Since the discovery of Zohr Field, with estimated reserves of 30 tcf, in 2015, there has been a notable growth in Egypt’s natural gas supplies. The production from the field, the largest in the Mediterranean, more than tripled in the first half of last year to reach 11.3 bcm.

Egypt announced in 2018 that it had achieved self-sufficiency in natural gas. It produced 2.52 tcf of gas in 2018/19, the Egyptian Natural Gas Holding Company (EGAS) said in its annual report.

Moreover, last year witnessed 15 gas discoveries and seven gas development projects starting production. Fifty-six wells came on stream during the year, according to EGAS report.

Egypt’s gas production is projected to rise to 7.5 bcf per day by the end of the current fiscal year in June, raising surplus production to 1.5 bcf/d from 1.3 bcf/d currently, according to Reuters.

In addition to the extra supply, Egypt’s infrastructure and location qualify it to be a major regional hub and a link for energy trading between the Middle East, Africa, and Europe.

Egypt is the only country in the region to have gas liquefaction plants. Most of the current gas exports are liquefied at the Edku liquefaction terminal run by Egyptian LNG, a joint venture between the state-owned Egyptian General Petroleum Corporation (EGPC) and EGAS, as well as Royal Dutch Shell, Petronas, and Engie.

This has an annual capacity of 7.2 million tons. The second LNG plant is at Damietta and is co-owned by the Spanish Union Fenosa. It has been out of service since February 2013 after the government diverted gas exports to the domestic market.

The Damietta plant has an annual capacity of up to five million tons and can store 130,000 tons of LNG.

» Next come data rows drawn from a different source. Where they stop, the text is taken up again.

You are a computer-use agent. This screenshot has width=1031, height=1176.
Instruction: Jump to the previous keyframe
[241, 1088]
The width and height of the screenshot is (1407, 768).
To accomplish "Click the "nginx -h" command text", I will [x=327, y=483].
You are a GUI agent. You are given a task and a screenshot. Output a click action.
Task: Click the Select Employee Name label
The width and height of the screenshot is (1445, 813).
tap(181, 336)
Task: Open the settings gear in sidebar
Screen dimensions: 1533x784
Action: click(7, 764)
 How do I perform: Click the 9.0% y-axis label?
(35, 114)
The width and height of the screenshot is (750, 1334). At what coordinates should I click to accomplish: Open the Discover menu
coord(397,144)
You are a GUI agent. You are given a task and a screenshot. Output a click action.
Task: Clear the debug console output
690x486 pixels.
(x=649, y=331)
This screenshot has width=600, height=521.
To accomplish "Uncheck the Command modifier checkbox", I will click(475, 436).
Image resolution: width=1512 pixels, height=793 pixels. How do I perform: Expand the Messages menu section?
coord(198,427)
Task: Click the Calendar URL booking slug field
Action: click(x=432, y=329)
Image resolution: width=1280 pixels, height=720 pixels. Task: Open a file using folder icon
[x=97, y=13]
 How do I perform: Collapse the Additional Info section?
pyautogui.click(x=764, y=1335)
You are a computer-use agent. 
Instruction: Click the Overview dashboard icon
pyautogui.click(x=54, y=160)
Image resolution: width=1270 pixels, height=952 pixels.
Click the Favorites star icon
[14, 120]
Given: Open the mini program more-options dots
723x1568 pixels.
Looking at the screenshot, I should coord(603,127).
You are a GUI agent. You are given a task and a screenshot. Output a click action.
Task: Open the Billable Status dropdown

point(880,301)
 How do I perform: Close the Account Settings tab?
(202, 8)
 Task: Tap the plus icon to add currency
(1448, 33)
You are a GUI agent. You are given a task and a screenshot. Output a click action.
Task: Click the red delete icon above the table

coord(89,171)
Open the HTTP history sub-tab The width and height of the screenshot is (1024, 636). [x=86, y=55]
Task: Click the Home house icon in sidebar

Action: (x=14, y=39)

It is not only Israel that wants to use Egypt as an exporting terminal, since Cyprus and Egypt signed an agreement at the end of 2018 under which the two countries will collaborate to establish a direct underwater pipeline connecting the Cyprus Aphrodite Field to liquefaction plants in Egypt.

The construction of the pipeline will be financed by Noble Energy, Delek Drilling, and Shell.

While this deal has been threatened — as Greece said in December that Greece, Cyprus and Israel might build a pipeline to transfer gas from the Eastern Mediterranean directly to Europe — Oil Minister Tarek Al-Molla said in an interview that the lack of commercial feasibility of this project as well as the fact that the pipeline would have to pass through contested waters made it unlikely to succeed. 

Egypt, Greece, Cyprus and Israel are members of the seven-member East Mediterranean Gas Forum formed in 2019 with the aim of creating a regional gas market serving the interests of its members by ensuring supply, optimising resource development, rationalising the cost of infrastructure, offering competitive prices, and improving trade relations, according to a statement by the Oil Ministry.

Other members of the forum include Italy, Jordan, and the Palestinian Authority.

*A version of this article appears in print in the 23 January, 2020 edition of Al-Ahram Weekly.